───── RECORD EXCERPTS
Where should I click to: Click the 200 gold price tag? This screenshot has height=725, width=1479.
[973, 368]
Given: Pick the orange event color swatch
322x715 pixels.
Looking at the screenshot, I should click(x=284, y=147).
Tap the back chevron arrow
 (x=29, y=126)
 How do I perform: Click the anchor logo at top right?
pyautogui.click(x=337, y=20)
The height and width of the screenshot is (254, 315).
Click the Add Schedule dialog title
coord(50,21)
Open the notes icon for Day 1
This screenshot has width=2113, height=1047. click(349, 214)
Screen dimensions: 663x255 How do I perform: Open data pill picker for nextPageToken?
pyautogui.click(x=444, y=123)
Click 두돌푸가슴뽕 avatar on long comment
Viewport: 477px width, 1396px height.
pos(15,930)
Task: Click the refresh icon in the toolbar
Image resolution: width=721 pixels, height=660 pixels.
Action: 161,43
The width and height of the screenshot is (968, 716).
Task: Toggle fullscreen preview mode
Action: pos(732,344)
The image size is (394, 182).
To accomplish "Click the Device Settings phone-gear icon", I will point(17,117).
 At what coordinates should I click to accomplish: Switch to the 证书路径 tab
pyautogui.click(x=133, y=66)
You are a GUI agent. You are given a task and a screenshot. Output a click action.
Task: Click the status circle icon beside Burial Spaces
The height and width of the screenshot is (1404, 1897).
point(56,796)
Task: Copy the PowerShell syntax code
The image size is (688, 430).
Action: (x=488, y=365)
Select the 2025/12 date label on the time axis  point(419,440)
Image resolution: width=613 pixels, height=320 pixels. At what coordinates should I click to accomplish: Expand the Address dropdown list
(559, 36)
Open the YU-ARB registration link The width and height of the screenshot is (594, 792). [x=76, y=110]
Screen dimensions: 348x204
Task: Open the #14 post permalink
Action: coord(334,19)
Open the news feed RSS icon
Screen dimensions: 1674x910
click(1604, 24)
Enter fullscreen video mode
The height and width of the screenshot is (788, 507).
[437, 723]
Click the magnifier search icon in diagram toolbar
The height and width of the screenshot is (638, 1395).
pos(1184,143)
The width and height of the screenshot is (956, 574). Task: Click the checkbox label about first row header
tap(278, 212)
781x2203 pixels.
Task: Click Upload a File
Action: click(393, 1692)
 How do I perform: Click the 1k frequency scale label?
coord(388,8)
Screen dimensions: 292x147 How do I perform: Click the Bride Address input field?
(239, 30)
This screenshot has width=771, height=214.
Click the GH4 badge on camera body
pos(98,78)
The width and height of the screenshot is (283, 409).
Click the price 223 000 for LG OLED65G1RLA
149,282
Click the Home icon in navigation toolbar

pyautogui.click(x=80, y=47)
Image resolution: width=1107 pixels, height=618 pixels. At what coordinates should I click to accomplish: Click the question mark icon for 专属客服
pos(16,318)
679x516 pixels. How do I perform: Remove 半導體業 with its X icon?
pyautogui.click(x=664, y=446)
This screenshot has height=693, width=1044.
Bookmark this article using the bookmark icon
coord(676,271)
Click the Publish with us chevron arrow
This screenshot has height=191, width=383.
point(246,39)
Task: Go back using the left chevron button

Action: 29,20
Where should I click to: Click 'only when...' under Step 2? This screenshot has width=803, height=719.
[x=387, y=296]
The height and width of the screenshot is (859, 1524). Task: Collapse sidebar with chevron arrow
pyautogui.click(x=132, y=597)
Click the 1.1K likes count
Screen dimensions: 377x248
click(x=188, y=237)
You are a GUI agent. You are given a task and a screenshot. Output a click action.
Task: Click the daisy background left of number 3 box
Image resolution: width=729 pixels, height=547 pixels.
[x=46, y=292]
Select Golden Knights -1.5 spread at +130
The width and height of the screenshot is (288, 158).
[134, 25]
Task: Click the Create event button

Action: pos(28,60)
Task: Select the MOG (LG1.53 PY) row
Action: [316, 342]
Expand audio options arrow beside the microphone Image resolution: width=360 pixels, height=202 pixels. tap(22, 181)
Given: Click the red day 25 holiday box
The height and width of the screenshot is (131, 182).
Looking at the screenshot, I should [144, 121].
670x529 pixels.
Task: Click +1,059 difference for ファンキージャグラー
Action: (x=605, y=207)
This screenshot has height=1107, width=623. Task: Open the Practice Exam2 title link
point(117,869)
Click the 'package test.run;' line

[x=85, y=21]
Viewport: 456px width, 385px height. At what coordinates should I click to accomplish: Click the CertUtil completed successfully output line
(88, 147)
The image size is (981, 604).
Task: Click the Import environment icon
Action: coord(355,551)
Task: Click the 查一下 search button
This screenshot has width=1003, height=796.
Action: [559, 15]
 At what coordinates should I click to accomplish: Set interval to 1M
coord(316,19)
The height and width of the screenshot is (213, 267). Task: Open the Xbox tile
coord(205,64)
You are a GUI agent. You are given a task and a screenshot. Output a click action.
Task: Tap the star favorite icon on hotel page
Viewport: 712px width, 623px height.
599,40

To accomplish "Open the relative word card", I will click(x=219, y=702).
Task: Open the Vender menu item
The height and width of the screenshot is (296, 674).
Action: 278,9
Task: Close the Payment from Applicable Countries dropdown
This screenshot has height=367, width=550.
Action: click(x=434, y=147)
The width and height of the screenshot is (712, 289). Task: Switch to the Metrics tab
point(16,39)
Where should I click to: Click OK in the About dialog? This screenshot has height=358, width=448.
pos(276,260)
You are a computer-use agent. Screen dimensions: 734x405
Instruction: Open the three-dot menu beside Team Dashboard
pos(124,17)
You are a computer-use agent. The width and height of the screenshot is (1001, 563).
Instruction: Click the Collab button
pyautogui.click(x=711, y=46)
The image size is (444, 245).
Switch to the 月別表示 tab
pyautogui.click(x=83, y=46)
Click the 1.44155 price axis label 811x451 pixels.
──────────
▶ [GOAL OF THE EXERCISE] Rewrite all the items above, putting "Where do I click to:" wherever "Where should I click to:" occurs and leaving everything else as it is.

▶ [COMPLETE ANSWER]
Where do I click to: Click the 200 gold price tag? This screenshot has height=725, width=1479.
[973, 368]
Given: Pick the orange event color swatch
322x715 pixels.
Looking at the screenshot, I should click(x=284, y=147).
Tap the back chevron arrow
 (x=29, y=126)
 How do I perform: Click the anchor logo at top right?
pyautogui.click(x=337, y=20)
The height and width of the screenshot is (254, 315).
Click the Add Schedule dialog title
coord(50,21)
Open the notes icon for Day 1
This screenshot has width=2113, height=1047. click(349, 214)
Screen dimensions: 663x255 How do I perform: Open data pill picker for nextPageToken?
pyautogui.click(x=444, y=123)
Click 두돌푸가슴뽕 avatar on long comment
Viewport: 477px width, 1396px height.
pos(15,930)
Task: Click the refresh icon in the toolbar
Image resolution: width=721 pixels, height=660 pixels.
Action: 161,43
The width and height of the screenshot is (968, 716).
Task: Toggle fullscreen preview mode
Action: pos(732,344)
The image size is (394, 182).
To accomplish "Click the Device Settings phone-gear icon", I will point(17,117).
 At what coordinates should I click to accomplish: Switch to the 证书路径 tab
pyautogui.click(x=133, y=66)
You are a GUI agent. You are given a task and a screenshot. Output a click action.
Task: Click the status circle icon beside Burial Spaces
The height and width of the screenshot is (1404, 1897).
point(56,796)
Task: Copy the PowerShell syntax code
The image size is (688, 430).
Action: (x=488, y=365)
Select the 2025/12 date label on the time axis  point(419,440)
Image resolution: width=613 pixels, height=320 pixels. At what coordinates should I click to accomplish: Expand the Address dropdown list
(559, 36)
Open the YU-ARB registration link The width and height of the screenshot is (594, 792). [x=76, y=110]
Screen dimensions: 348x204
Task: Open the #14 post permalink
Action: coord(334,19)
Open the news feed RSS icon
Screen dimensions: 1674x910
click(1604, 24)
Enter fullscreen video mode
The height and width of the screenshot is (788, 507).
[437, 723]
Click the magnifier search icon in diagram toolbar
The height and width of the screenshot is (638, 1395).
pos(1184,143)
The width and height of the screenshot is (956, 574). Task: Click the checkbox label about first row header
tap(278, 212)
781x2203 pixels.
Task: Click Upload a File
Action: click(393, 1692)
 How do I perform: Click the 1k frequency scale label?
coord(388,8)
Screen dimensions: 292x147 How do I perform: Click the Bride Address input field?
(239, 30)
This screenshot has width=771, height=214.
Click the GH4 badge on camera body
pos(98,78)
The width and height of the screenshot is (283, 409).
Click the price 223 000 for LG OLED65G1RLA
149,282
Click the Home icon in navigation toolbar

pyautogui.click(x=80, y=47)
Image resolution: width=1107 pixels, height=618 pixels. At what coordinates should I click to accomplish: Click the question mark icon for 专属客服
pos(16,318)
679x516 pixels. How do I perform: Remove 半導體業 with its X icon?
pyautogui.click(x=664, y=446)
This screenshot has height=693, width=1044.
Bookmark this article using the bookmark icon
coord(676,271)
Click the Publish with us chevron arrow
This screenshot has height=191, width=383.
point(246,39)
Task: Go back using the left chevron button

Action: 29,20
Where do I click to: Click 'only when...' under Step 2? This screenshot has width=803, height=719.
[x=387, y=296]
The height and width of the screenshot is (859, 1524). Task: Collapse sidebar with chevron arrow
pyautogui.click(x=132, y=597)
Click the 1.1K likes count
Screen dimensions: 377x248
click(x=188, y=237)
You are a GUI agent. You are given a task and a screenshot. Output a click action.
Task: Click the daisy background left of number 3 box
Image resolution: width=729 pixels, height=547 pixels.
[x=46, y=292]
Select Golden Knights -1.5 spread at +130
The width and height of the screenshot is (288, 158).
[134, 25]
Task: Click the Create event button

Action: pos(28,60)
Task: Select the MOG (LG1.53 PY) row
Action: [316, 342]
Expand audio options arrow beside the microphone Image resolution: width=360 pixels, height=202 pixels. tap(22, 181)
Given: Click the red day 25 holiday box
The height and width of the screenshot is (131, 182).
Looking at the screenshot, I should [144, 121].
670x529 pixels.
Task: Click +1,059 difference for ファンキージャグラー
Action: (x=605, y=207)
This screenshot has height=1107, width=623. Task: Open the Practice Exam2 title link
point(117,869)
Click the 'package test.run;' line

[x=85, y=21]
Viewport: 456px width, 385px height. At what coordinates should I click to accomplish: Click the CertUtil completed successfully output line
(88, 147)
The image size is (981, 604).
Task: Click the Import environment icon
Action: coord(355,551)
Task: Click the 查一下 search button
This screenshot has width=1003, height=796.
Action: [559, 15]
 At what coordinates should I click to accomplish: Set interval to 1M
coord(316,19)
The height and width of the screenshot is (213, 267). Task: Open the Xbox tile
coord(205,64)
You are a GUI agent. You are given a task and a screenshot. Output a click action.
Task: Tap the star favorite icon on hotel page
Viewport: 712px width, 623px height.
599,40

To accomplish "Open the relative word card", I will click(x=219, y=702).
Task: Open the Vender menu item
The height and width of the screenshot is (296, 674).
Action: 278,9
Task: Close the Payment from Applicable Countries dropdown
This screenshot has height=367, width=550.
Action: click(x=434, y=147)
The width and height of the screenshot is (712, 289). Task: Switch to the Metrics tab
point(16,39)
Where do I click to: Click OK in the About dialog? This screenshot has height=358, width=448.
pos(276,260)
You are a computer-use agent. Screen dimensions: 734x405
Instruction: Open the three-dot menu beside Team Dashboard
pos(124,17)
You are a computer-use agent. The width and height of the screenshot is (1001, 563).
Instruction: Click the Collab button
pyautogui.click(x=711, y=46)
The image size is (444, 245).
Switch to the 月別表示 tab
pyautogui.click(x=83, y=46)
Click the 1.44155 price axis label 811x451 pixels.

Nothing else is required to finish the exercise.